In the wake of a cyberattack that paralyzed state systems and took some services offline for a month, Nevada will spend more than $300,000 on two projects to boost the state’s cybersecurity.

The first project, which will cost $150,000, is to create a shared technical threat analysis platform that improves threat analysis and detection. The Office of Cyber Defense Coordination plans to expand the platform within the governor's office and to rural partners, which will allow all systems to be up to date and have the same advanced security measures. 

The second project, which will cost $163,700, is meant to build upon the work that UNLV has already begun to establish a statewide security operations center, specifically for cybersecurity.

The funding was approved by the Legislature’s Interim Finance Committee on Thursday after more than 30 minutes of tense debate between lawmakers on the committee and three state officials: Tim Galluzi, chief information officer for the state and executive director of the governor's technology office; Adam Miller, administrator for the Office of Cyber Defense Coordination; and Darla Dodge, senior deputy chief information officer for the Office of the Chief Information Officer.

Sen. Rochelle Nguyen (D-Las Vegas) asked Galluzi for a timeline for how and when the approved funds will be spent, and whether there is a larger strategic plan for dealing with cyberattacks.

“It seems like this is something that can’t and maybe shouldn't wait until 2027 or even the governor's recommended budget due dates in the fall of 2026,” Nguyen said.

Galluzi did not have a direct answer but shared that his team is working on some of the “emergent” needs of the state’s cybersecurity systems.

Miller shared that over the summer the IFC had previously approved $500,000 for staff support that the office used to bring in a consultant to do a top-down review of security policies including incident response, governance and training. He added that the state is working with UNLV on a feasibility study about a statewide security operation center, in addition to the projects proposed to the IFC.

“That is going to build a pathway to not only strengthen the security operations center for the executive branch, but allow us to reach out to our state and local partners, to bring them into the fold and kind of build out that holistic security platform,” Miller said.

Sen. Robin Titus (R-Wellington) and Assm. Tracy Brown-May (D-Las Vegas) also voiced concerns about how little the public actually knows about what the attacker had access to.

Brown-May asked Galluzi a litany of questions she said came from her constituents, including when the attack started, how long attackers were in the state’s systems before they were discovered, whether the state paid a ransom, what departments were affected and how much the attack cost the state. 

“There are a number of questions that I know a lot of people in my sphere have, and I don't feel like we have those answers,” Brown-May said in the meeting.

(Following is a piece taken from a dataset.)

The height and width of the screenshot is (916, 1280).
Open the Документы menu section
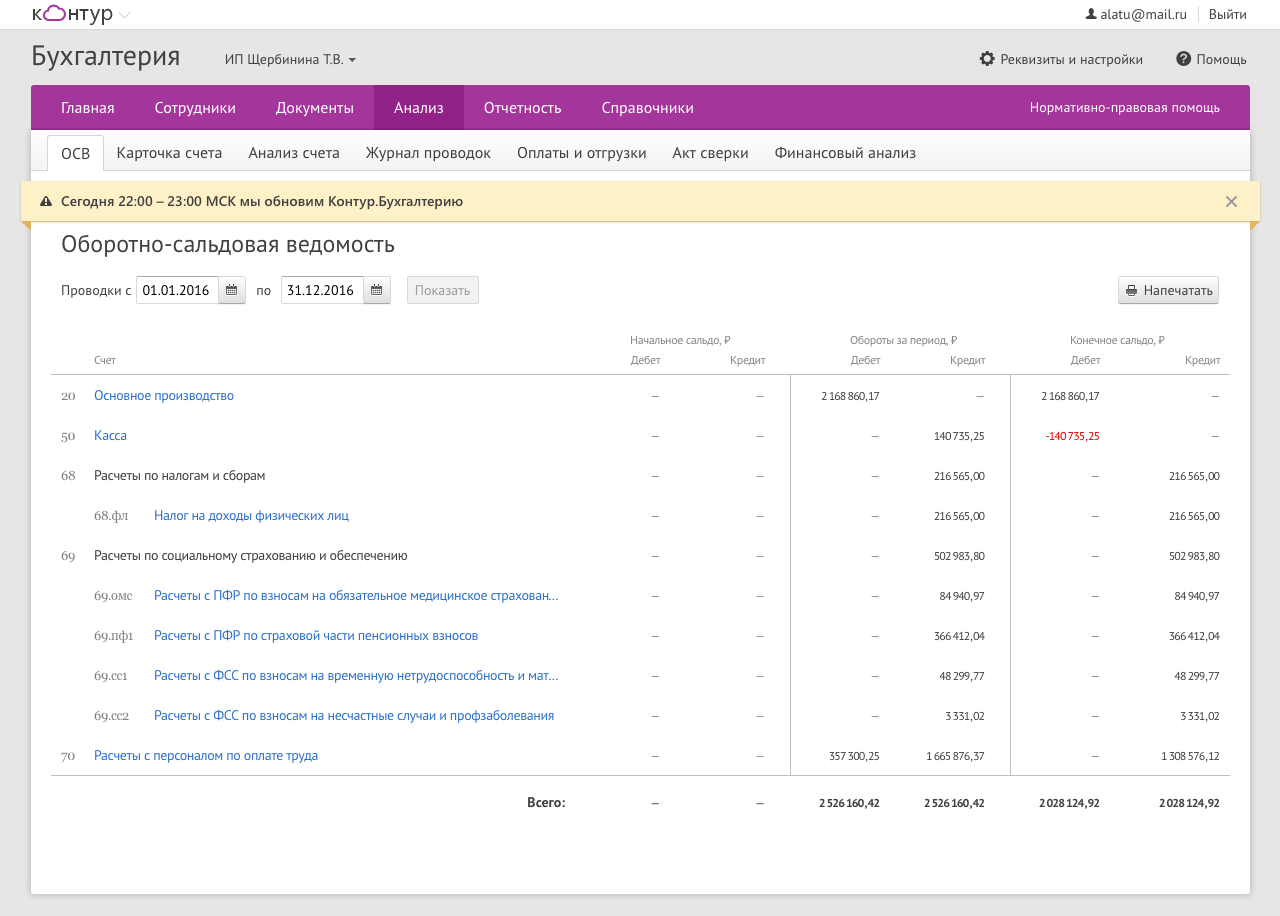click(314, 108)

Galluzi, Miller and Dodge said they were unable to answer as the investigation into the cyberattack is ongoing.

Galluzi said that the state is working with a vendor to create a "holistic after-action” report that he said he hopes to make available to the public and other states as a learning opportunity. He did not provide any details about the report’s progress or when it is expected to be finished.

“A lot of state governments have had similar events happen within their departments, within their elected officials’ offices,” Galluzi said. “But at this level of an event, they're all worried about it, and they want to know exactly how we were able to react so quickly and so well, so they can learn from it and how to prevent an attack like this from happening to them.”

Titus said several legislators have received questions from constituents about whether their personal data had been taken and express how they were harmed in the attack.

“I just want to point out that the impact of my constituents who tried to go to the DMV to register a car couldn't, the local sporting goods gun dealers who tried to stay in business by selling various firearms couldn't because they couldn't do background checks, folks couldn't get employment because they couldn't get a background check — the impact is far greater than anything the state will pay,” Titus said. 

Galluzi responded by noting how hard his staff worked for the people of Nevada and that they saw on social media how upset people were that the system was down, preventing many of them from being employed — adding that he was sorry if he sounded defensive.

“They worked 18 to 20-plus hour days for weeks. They didn't take days off, they didn't take vacation, they gave up holidays. They gave up everything just to get Nevada back to work, just to get all of those things back online for Nevada,” Galluzi said. “It wasn't required of them, they volunteered it, and that was out of a sacred sense of duty.”